Cz.1
Cz.2
Cz.3
Aby dojść tam gdzie się kierowała musiała zrobić niemal godzinny
spacer pieszo, ale to jej nie przeszkadzało. Po drodze miała zamiar odwiedzić
starego znajomego, który należał do tej sfery znajomości, jakiej nikt nie
powinien mieć. Jednak potrzebowała tego, potrzebowała stracić kolejne parę
godzin z życia, zapomnieć o problemach ogniska domowego i odpocząć.
Dzień zaczął się wyjątkowo przyjemnie.
Słońce nie raziło, nie było ani gorąco, ani zimno. Wszędzie były ślady po
wczorajszej ulewie, kałuże i błoto. Ciężkie buty w połączeniu z błotnistą
nawierzchnią powodowały zabawny mlaszczący dźwięk. Każdy krok powodował
wyjątkową i niemal niespotykaną u bohaterki euforię, tym bardziej rzadką, iż
nie często następowała tuż po wizycie w psychomedycznym
domu wariatów.
Mijając niewielkie skupisko witryn
sklepowych u stóp wiekowej kamienicy zauważyła znajomą sylwetkę. Podeszła
zgarbiona rozglądając się wokół. Osobnik w bluzie z kapturem naciągniętym na
głowę od razu ją rozpoznał.
- Nona!
Kopę lat.
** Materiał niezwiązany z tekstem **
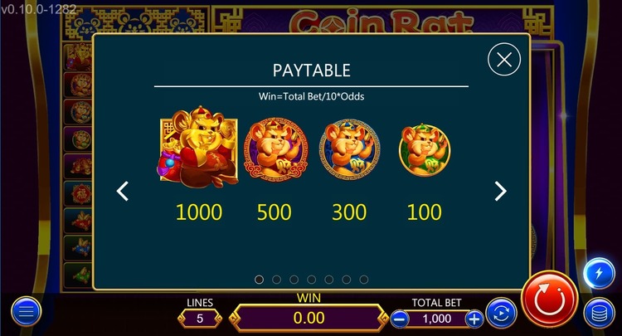
Task: Decrease total bet with minus button
Action: (x=400, y=319)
Dawno Cię u mnie nie było... Jakieś problemy u świrów?
- Wiesz Morti jak to jest, raz
przytrzymają Cię na tydzień, raz na miesiąc. Ale tym razem po prostu mam dość
tej kontroli... Przejdźmy do rzeczy.
- Dobra maleńka, czas na interesy. Czego
potrzebujesz, ostatnio u mnie krucho, także?..
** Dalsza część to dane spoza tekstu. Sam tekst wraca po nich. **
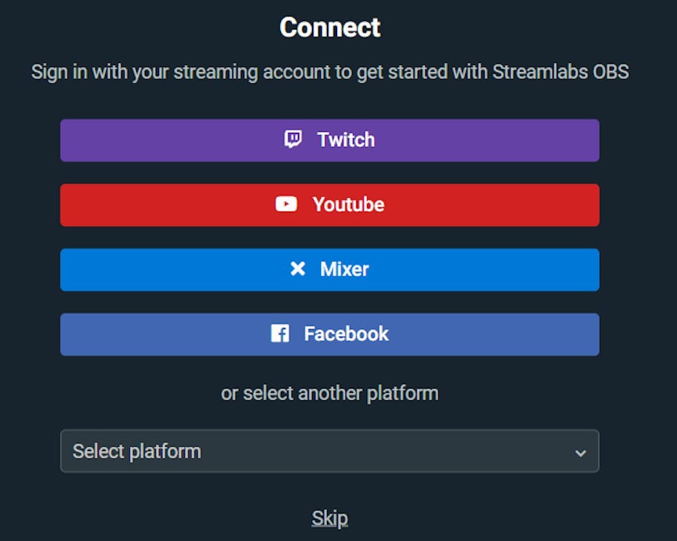
Task: Click the Twitch logo icon
Action: click(292, 139)
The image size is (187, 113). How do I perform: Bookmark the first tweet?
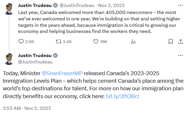[171, 42]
- Spoko. Daj kwasa, albo coś na jego
podobieństwo. Wszystko jedno.
- Dla Ciebie moja droga to 30 i do
następnego.
Kiwnęła do niego porozumiewawczo głową, że
nie będzie z tym problemu. Zakapturzony udając, że kaszle i sięga po chusteczkę
wyciągnął z kieszeni małą torebeczkę, natomiast Nona wyciągnęła do niego rękę
"na pożegnanie". Wymienili się tym, co mieli i ich drogi się
rozeszły.
Przez resztę drogi słuchała corowych
kawałków na słuchawkach, momentami mocniej stawiając kroki w rytm muzyki. Nie
trwało długo nim dotarła na miejsce. A miejscem tym był obszerny las
zarośnięty przez potężne liściaste drzewa. Każde z tych drzew tętniło życiem, a
las krył w sobie wiele historii.
W całej tej plątaninie drzew i krzaków
dziewczyna miała swoje ulubione miejsce. Idąc tam musiała przedrzeć się przez
gąszcz kolczastych krzewów i ledwie wyrośniętych drzewek, przy okazji potykając
się o wystające konary i gęstwinę drobnych korzeni. Jednak dobrze znała tę
ścieżkę, miejsce to odwiedzała częściej i znała je dłużej niż kiosk z
papierosami na rogu za blokiem. Więc można nazwać ten cichy i spokojny bór za
jej drugi dom, chociaż... czemu by nie pierwszy.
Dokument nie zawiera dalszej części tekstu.